If your friends, were the true friends they wouldent turn their back on you, I suggest you confront them.
You say your depressed, have you throught that your depression is what is actually sparking off all these other problems, because when you are depressed, you can feel that everything and everyone around you, is crumbeling.
Have you been to the doctors?
As you are young, I think you should talk to a parent, or a teacher, or someone you can trust.
triquetra answered Friday March 14 2008, 9:47 am: Okay, first thing to do is to spend some time by yourself and by that i mean, spend some time away from your boyfriend (but not to break up with him).
What ever your spirit is feeling, then your body will show, so in this case, it would be the need to be with someone or someone noticing you and this is what is taking over as priority in your mind.

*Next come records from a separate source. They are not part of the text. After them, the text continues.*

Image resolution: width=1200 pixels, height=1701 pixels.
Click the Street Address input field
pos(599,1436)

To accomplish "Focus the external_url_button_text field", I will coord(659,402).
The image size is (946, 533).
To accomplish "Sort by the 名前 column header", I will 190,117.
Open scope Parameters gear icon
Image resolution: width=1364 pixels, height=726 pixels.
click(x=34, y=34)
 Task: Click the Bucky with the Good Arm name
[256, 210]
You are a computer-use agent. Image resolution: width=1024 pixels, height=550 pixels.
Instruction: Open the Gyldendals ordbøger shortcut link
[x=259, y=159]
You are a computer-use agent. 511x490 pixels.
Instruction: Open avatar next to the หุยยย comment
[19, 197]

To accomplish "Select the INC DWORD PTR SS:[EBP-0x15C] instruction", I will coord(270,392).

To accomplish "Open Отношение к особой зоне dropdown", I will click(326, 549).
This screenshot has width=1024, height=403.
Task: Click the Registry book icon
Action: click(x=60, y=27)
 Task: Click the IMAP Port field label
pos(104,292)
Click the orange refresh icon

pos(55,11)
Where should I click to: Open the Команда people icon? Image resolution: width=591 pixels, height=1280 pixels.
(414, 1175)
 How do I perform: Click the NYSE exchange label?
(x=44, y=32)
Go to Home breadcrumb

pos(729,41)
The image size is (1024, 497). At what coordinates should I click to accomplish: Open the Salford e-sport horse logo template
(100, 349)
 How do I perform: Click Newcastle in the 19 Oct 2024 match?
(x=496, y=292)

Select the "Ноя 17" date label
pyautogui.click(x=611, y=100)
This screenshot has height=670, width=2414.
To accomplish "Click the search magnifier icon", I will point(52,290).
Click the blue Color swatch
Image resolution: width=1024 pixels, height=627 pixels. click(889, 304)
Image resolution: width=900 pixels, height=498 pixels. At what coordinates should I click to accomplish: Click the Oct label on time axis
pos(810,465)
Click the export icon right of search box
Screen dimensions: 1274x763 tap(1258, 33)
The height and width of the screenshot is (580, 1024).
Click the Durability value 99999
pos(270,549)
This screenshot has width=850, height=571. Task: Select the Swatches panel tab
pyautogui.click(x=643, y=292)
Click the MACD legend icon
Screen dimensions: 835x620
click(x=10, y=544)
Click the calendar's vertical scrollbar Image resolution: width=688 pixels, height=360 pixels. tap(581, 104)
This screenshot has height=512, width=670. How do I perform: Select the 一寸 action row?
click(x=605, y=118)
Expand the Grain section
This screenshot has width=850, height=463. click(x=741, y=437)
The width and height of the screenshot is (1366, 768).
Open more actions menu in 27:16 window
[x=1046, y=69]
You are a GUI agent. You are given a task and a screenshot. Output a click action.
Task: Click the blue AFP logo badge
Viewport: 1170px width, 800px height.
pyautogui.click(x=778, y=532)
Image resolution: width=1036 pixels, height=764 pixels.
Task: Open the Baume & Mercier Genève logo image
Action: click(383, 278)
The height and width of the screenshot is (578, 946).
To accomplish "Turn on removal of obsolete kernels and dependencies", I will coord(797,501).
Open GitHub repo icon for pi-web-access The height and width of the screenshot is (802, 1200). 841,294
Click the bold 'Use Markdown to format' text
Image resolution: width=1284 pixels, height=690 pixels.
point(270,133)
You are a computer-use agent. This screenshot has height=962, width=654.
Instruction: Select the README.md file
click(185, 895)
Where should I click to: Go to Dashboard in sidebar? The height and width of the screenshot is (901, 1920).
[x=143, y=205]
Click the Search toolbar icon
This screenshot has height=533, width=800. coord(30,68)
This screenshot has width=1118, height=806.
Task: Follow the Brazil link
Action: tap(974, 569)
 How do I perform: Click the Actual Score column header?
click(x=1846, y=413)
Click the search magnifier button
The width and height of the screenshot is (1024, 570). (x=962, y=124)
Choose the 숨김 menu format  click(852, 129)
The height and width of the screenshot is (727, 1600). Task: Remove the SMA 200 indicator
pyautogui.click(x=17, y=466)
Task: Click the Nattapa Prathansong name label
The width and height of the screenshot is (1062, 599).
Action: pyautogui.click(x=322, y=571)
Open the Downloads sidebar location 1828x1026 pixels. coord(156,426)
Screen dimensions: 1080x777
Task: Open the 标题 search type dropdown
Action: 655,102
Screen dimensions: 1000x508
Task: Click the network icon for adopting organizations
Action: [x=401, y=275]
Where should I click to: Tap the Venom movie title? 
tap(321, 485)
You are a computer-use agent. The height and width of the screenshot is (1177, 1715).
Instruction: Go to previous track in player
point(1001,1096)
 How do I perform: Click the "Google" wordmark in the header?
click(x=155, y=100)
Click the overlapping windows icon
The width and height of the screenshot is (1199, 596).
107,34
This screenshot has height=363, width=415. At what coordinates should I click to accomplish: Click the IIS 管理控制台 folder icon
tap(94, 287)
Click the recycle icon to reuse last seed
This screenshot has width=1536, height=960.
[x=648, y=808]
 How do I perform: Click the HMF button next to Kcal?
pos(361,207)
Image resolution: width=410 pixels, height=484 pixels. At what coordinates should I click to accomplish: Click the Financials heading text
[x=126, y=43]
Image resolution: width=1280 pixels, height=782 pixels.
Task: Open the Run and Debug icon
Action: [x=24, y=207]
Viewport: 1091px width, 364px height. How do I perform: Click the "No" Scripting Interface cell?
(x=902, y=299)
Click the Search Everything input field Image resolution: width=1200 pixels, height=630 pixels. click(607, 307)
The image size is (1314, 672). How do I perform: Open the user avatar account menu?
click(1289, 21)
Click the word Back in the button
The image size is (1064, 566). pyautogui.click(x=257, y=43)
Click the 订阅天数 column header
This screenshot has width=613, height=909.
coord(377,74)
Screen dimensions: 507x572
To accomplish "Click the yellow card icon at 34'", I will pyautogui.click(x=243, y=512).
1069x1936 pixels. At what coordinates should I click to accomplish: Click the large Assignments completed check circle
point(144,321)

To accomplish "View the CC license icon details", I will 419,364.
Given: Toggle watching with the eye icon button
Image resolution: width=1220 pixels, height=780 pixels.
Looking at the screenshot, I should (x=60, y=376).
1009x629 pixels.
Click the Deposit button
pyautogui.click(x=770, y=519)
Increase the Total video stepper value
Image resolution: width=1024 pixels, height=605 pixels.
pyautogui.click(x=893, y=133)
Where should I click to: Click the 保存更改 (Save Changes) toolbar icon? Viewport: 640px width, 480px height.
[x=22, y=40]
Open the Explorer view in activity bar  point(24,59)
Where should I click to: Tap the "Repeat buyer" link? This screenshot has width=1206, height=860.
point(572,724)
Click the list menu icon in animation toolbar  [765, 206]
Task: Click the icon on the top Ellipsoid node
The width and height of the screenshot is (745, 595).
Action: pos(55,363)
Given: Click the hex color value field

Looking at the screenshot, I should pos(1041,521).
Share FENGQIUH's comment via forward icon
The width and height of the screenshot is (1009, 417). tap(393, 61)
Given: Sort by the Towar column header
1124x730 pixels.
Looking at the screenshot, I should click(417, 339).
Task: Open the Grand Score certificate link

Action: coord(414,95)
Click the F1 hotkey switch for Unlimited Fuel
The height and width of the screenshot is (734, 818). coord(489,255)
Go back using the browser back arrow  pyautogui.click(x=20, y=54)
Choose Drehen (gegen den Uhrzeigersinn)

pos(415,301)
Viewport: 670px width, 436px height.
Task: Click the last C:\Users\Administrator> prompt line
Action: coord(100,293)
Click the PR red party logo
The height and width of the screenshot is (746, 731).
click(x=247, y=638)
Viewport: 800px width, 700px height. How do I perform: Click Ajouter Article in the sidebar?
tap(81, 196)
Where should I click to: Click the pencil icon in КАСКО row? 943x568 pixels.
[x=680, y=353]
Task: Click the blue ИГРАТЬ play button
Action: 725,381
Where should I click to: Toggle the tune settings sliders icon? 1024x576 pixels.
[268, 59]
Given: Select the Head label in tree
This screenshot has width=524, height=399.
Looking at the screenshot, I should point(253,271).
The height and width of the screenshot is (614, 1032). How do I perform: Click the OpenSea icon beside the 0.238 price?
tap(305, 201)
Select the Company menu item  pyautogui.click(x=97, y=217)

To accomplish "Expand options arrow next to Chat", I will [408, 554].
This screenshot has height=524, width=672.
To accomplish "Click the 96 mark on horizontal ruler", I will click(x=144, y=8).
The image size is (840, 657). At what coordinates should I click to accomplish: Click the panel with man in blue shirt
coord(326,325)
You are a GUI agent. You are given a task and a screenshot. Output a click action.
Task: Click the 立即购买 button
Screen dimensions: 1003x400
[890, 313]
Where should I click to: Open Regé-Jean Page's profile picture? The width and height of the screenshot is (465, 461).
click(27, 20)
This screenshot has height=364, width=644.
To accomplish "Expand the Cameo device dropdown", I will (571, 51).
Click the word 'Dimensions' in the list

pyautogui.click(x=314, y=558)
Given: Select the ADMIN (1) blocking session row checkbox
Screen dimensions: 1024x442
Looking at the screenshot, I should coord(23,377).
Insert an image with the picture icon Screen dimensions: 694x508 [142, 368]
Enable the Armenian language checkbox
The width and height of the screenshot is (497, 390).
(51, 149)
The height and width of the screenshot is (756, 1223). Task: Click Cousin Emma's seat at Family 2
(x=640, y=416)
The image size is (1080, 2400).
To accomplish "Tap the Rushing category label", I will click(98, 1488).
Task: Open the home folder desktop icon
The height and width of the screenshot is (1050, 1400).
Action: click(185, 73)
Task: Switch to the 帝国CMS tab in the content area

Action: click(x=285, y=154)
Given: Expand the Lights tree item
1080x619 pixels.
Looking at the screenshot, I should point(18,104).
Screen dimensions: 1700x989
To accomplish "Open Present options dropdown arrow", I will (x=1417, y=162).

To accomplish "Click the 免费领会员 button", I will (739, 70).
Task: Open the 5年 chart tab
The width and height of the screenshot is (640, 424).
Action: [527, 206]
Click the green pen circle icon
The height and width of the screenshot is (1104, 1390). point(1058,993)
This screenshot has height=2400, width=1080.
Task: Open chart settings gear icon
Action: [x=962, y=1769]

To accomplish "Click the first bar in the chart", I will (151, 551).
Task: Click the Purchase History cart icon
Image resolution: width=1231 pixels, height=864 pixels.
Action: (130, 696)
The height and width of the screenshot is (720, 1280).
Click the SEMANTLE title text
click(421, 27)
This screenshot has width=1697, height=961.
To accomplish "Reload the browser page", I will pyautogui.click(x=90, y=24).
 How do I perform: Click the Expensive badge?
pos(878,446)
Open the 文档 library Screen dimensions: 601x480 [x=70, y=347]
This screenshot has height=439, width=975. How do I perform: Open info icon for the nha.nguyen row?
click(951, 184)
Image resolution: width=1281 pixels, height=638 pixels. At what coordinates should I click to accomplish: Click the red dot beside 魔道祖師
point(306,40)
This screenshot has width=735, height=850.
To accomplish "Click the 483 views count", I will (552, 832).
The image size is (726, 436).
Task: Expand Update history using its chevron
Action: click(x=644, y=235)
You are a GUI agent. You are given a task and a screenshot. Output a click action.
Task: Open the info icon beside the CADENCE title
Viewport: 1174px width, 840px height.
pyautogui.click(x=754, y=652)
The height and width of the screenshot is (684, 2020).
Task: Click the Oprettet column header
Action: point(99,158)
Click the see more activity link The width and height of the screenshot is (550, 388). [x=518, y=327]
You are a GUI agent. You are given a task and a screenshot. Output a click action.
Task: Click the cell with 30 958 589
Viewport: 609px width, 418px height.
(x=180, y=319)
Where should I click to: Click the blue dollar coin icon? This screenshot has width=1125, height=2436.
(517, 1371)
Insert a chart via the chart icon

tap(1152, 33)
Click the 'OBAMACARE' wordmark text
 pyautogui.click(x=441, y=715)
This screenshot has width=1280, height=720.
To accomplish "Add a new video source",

So, what to do. Try meditation because not only does it help you to centre your self, but to become more concerntrated.
Sit in a chair which will support your back (one which doesn't make you slouch) and in a place where you won't get disturbed. Place your hands upon your lap and your feet should be six inches apart.
Take some long, slow breaths and recognise how you feel, don't dismiss it, accept it. Now close your eyes and as you breath, imagine your body relaxing, all of those muscels in your face realxing, your arms, shoulders, back etc. Now as you take those deep breaths, say under your breath a small mantra (such as 'Mara...' as you breath in '...natha' as you breath out). This is focus your brain to think of nothing, like turning off a computer after a long day (you need to say it more than once). Focus upon your breaths and if a noise disrupts you (and something always does), don't focus upon it, just let if flow by. Just listen to the silence and let that relax you. If you loose focus, listen to a closk ticking or repeat the matra.
You can do this for as long as you want, but at first it would be difficult. Doing it for 20 mins for the 1st time would be a big achievement.
Cassiopea answered Friday March 14 2008, 1:51 am: I think you need to consentrate on yourself right now. You don't seem like you are in the greatest position to have a boyfriend, it isn't fair to you or him if you are depressed and can't exactly give him all of you. If I were you I would tell your parents how you are feeling and see if they can give you some advice because even if it seems like they have given up they probably haven't and they will see that you don't like what is going on either and will help in all the ways they can! [ Cassiopea's advice column | Ask Cassiopea A Question ]
iloveaar answered Friday March 14 2008, 12:11 am: sometimes when we are sorrounded by negative people that influences us in some ways , do you think it might be your boyfriend? maybe he's not a very positive person? if he is negative or pesimist abour things this mightr influence you cause this happens to me i didn't mind at first until i realize i was starting to behave the same way so i think you should reconsider it and about the grades it is understandable even if you od your best and really study hard it might work but sometimes there are areas that we aren ot able to develop as we would like to eventhough we give our 140% of effort . [ iloveaar's advice column | Ask iloveaar A Question ]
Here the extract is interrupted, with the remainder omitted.